Ехали ночью, в плацкартном вагоне, бренчали на гитарах, выходили в тамбур курнуть, глотнуть дешевого портвейна и поцеловаться с тремя девчонками — среди «декабристов» «дам» было немного. Матвеич, так мы его сразу панибратски стали называть (мы же не в школе), смотрел на нас с отеческой добротой. Потом подозвал меня к себе и сурово молвил:
— Запомни, пацан, сызмальства. Гадость эту, что вы здесь лижете, в рот не бери. В ней одна отрава, душа от нее сворачивается. Накось вот, моего отведай, первачок, что твоя слеза.
Прикрывая полой пиджака бутылку, он ловко наполнил стакан мутноватой жидкостью и вместе с каким-то огрызком протянул мне. Что такое самогон, я уже, к своему солидному возрасту, знал, но пробовать не доводилось. И отец был по этой части строг, да и самого как-то не тянуло. До этого дня я, признаюсь, с отвращением, исключительно чтобы не выделяться среди одноклассников, изредка ходил с ними в пивную, где заставлял себя глотать горький напиток. Баловались мы и портвейном, но и этот напиток мне по вкусу не пришелся. И вот на тебе — полный стакан самогона. Я уж было начал на ходу придумывать какую-то отговорку, чтобы отказаться, но тут случилась, конечно же, Танька. У этой девчонки был талант появляться внезапно там, где ее вовсе не должно было быть. Об этом знала вся школа, но отделаться от Таньки было невозможно. В пьесе она играла эпизодическую роль какой-то престарелой княгини, но корчила из себя столько, будто на ней по меньшей мере держится если не все отечественное искусство, то уж наш спектакль — точно. Все мгновенно углядев, она зашипела аки змея: «Пушкин, не пей, не пей, я тебе говорю, Пушкин, все Нине Андреевне расскажу». Ну, этого я точно стерпеть не мог. Чтобы женщина мне указывала. И я махом, одним глотком, широко разинув рот, проглотил эту обжигающую нутро жидкость. Произошло непонятное: я не закашлялся до слез, не выпучил глаза, даже не поморщился. Как заправский боец из фильма «Судьба человека» в исполнении Сергея Бондарчука, нюхнул сухой огрызок и, выслушав от Матвеича поощрительно-восхищенное «могешь, пацан!», побрел к своему месту. Уснул я мгновенно и спал мертвецким сном, утром меня растолкали с трудом. На перроне Матвеич заботливо спросил: «Похмелишься?». Придав голосу уверенность и строгость, я ответил «Не похмеляюсь» и твердо шагнул к автобусу.

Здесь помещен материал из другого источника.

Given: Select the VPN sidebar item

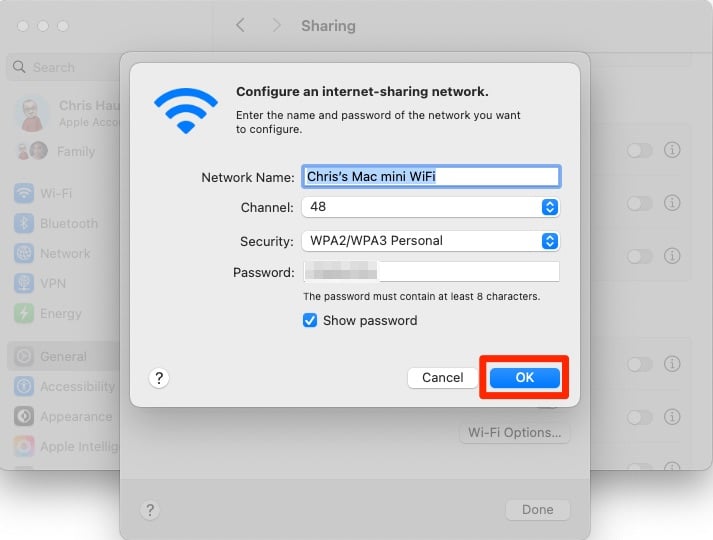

Мы возвращались в родную школу триумфаторами. Вместе с дипломом о первом месте я увозил с собой направление в театральное училище.
* * *
Воспринимая «направленца» как неизбежное зло, этюд на вступительном экзамене мне предложили для бездарных. Я должен был вбежать в аудиторию, где за столом сидели педагоги, и прокричать им, что в соседнем помещении пожар. В коридоре абитуриенты, каждый из которых считал себя по меньшей мере талантом, наперебой советовали мне орать погромче, выпучивать глаза и для вящей достоверности размахивать руками. Выслушав бесценные советы, я отворил дверь, ленивым шагом прошел на середину аудитории и, спокойно водрузившись на стул, спросил:
— Экзамены здесь принимают, или перейдем куда?
— А переходить-то зачем? — спросил известный всей стране актер, явно озадаченный таким нахальством.
— А в соседней аудитории — пожар, сейчас дым все глаза выест.